Europe’s debt crisis “isn’t going to be that easy to fix,” said Gavin Wendt, senior resource analyst with Mine Life Pty in Sydney. Gold is being driven by “fear that even though they’re throwing a hell of a lot of money at this, it won’t be resolved and that these debt issues will continue to spread to other countries, primarily Spain and Portugal.”
European policy makers agreed at the weekend to a region-wide lending plan after a 110 billion-euro ($139 billion) support package for debt-laden Greece a week earlier failed to convince investors that similar sovereign debt crises would not be repeated in other nations.
“They’ve waved this magic trillion-dollar wand in front of everyone, but where is it going to come from?” Frank McGhee, head dealer at Integrated Brokerage Services LLC in Chicago, said yesterday. “They’re stopping a debt problem by creating more debt. Sooner or later, everybody stops trusting paper, and that’s the lure of gold.”

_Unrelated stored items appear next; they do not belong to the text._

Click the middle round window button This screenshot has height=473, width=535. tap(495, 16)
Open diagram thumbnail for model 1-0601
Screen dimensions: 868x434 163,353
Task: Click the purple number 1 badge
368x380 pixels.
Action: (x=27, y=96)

Bullion rose to 980.0135 euros an ounce, 833.6573 pounds and 1,381.505 Swiss francs today. The metal climbed to 115,523.3 yen, the highest price since February 1983.

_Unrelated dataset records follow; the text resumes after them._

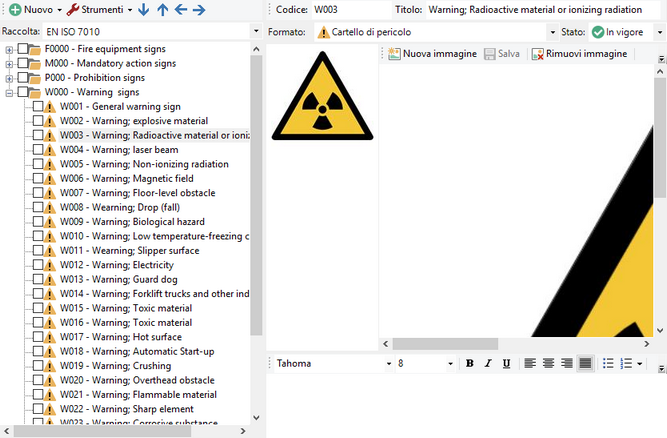The width and height of the screenshot is (667, 438).
Task: Click the blue right arrow icon
Action: pos(199,10)
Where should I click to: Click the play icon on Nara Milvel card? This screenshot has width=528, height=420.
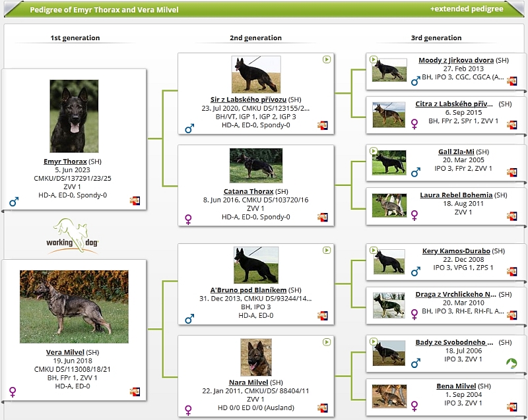point(326,342)
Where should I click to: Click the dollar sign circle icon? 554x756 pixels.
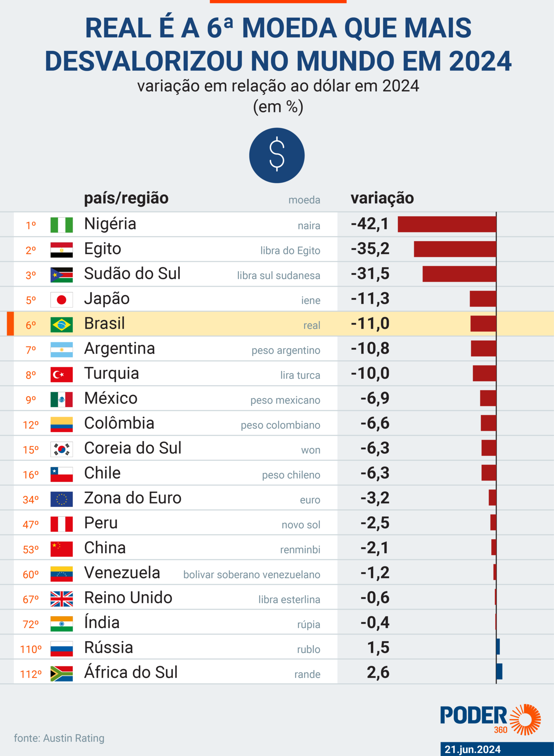click(277, 155)
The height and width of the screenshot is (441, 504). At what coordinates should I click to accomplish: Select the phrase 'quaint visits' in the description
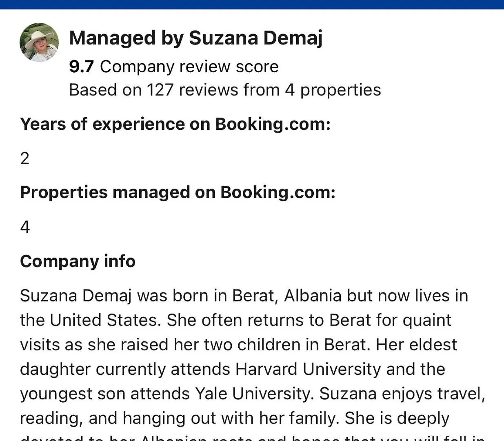click(x=236, y=332)
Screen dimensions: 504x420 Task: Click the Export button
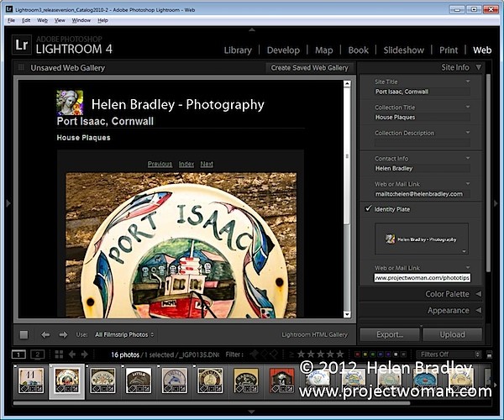tap(390, 334)
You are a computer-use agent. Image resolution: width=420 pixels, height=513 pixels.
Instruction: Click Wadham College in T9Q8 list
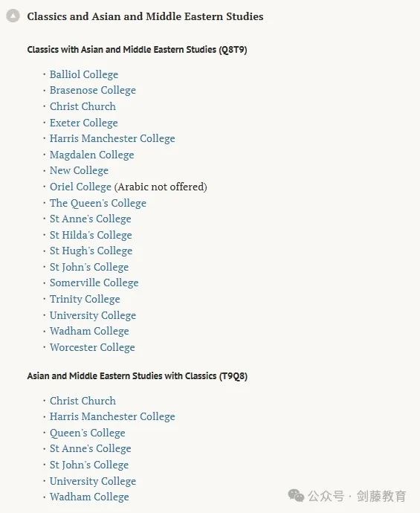(x=89, y=497)
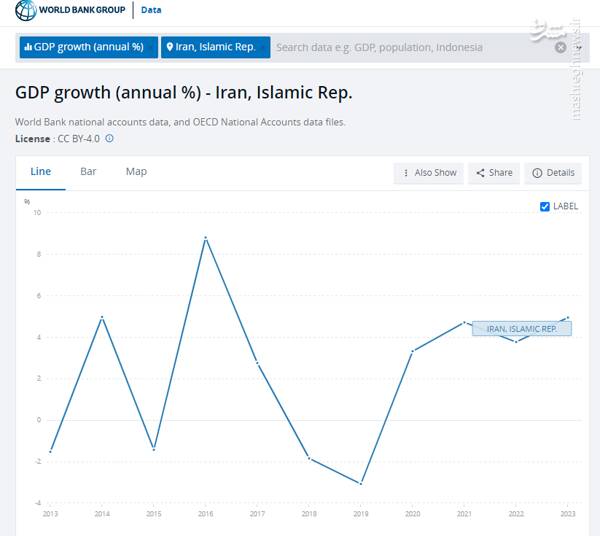Switch to the Bar chart tab

tap(88, 171)
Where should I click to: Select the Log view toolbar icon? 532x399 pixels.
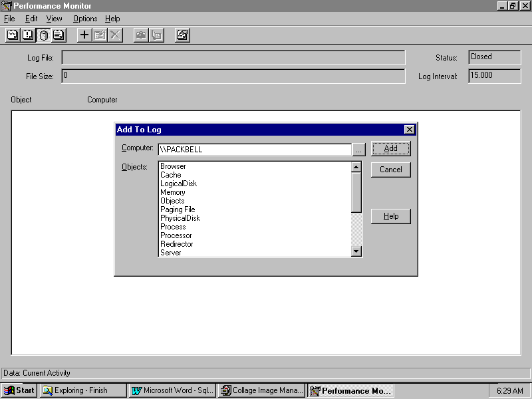43,35
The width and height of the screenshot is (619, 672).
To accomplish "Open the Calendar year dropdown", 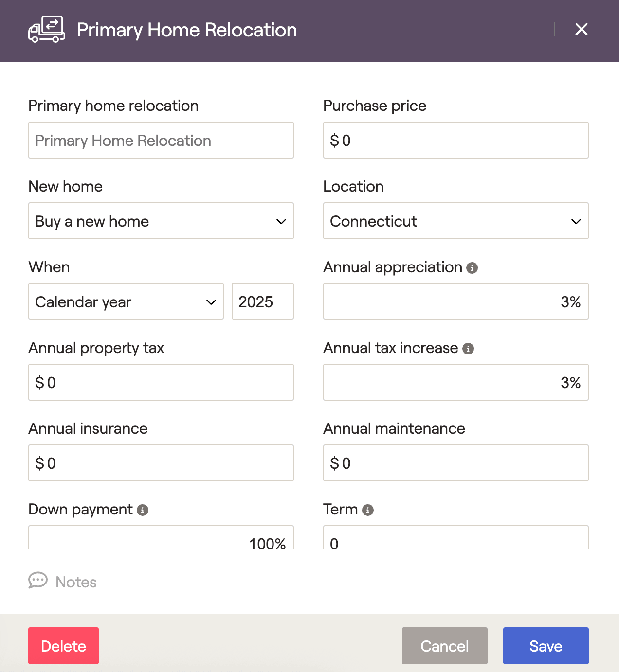I will [x=126, y=302].
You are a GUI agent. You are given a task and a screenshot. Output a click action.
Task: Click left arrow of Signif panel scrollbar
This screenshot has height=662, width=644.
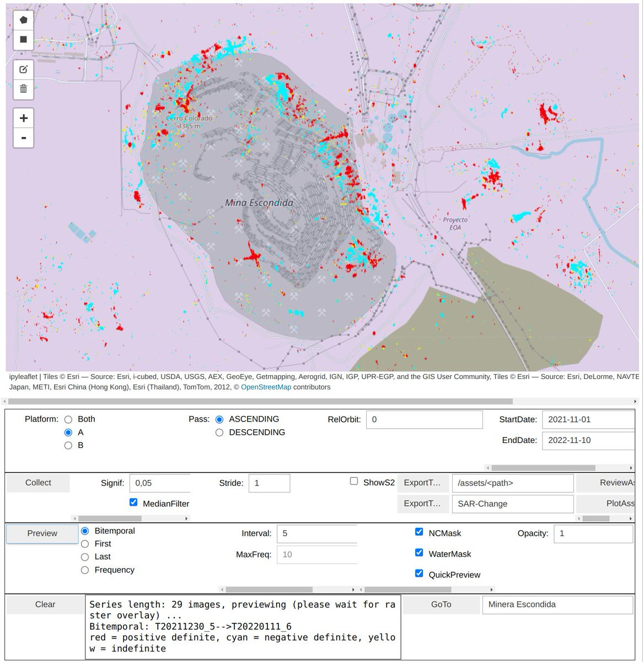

There are “more reasons to hold gold now than there were even 12 months ago, when we had the remnants of the financial crisis,” Mine Life’s Wendt said. A forecast for prices of $1,500 an ounce by year-end would be “quite a reasonable target” given renewed demand, he said.
Gold in one month will be at $1,300 an ounce, up from a previous forecast of $1,200, and silver will be at $18.50, up from $16, UBS AG analyst Edel Tully said today in a report. She increased her three-month price forecasts for gold to $1,200 and silver to $17.25.
$1,800 an Ounce
“A bubble is forming with sovereign debt,” said Peter Sorrentino, who helps manage $13.8 billion at Huntington Asset Advisors in Cincinnati, adding that gold may soar to $1,800 an ounce within three years. “We want to hold gold as a reserve of wealth, because there’s a big devaluation of G-7 currencies ahead.”
Among other precious metals futures, silver for July delivery rose as much as 1.9 percent to $19.665 an ounce, the highest price since March 2008, and was last up 1.4 percent at $19.56. Platinum added 0.6 percent to $1,711.50 an ounce, its third consecutive gain. Palladium advanced 1 percent to $537.50 an ounce.
Silver and platinum are likely to “wax and wane” with the economic outlook because of their industrial uses, Wendt said. Silver, often associated with photography and jewelry, is used in industrial products from ball bearings to chemical catalysts, according to the Silver Institute. Platinum is employed in automotive pollution-control gear.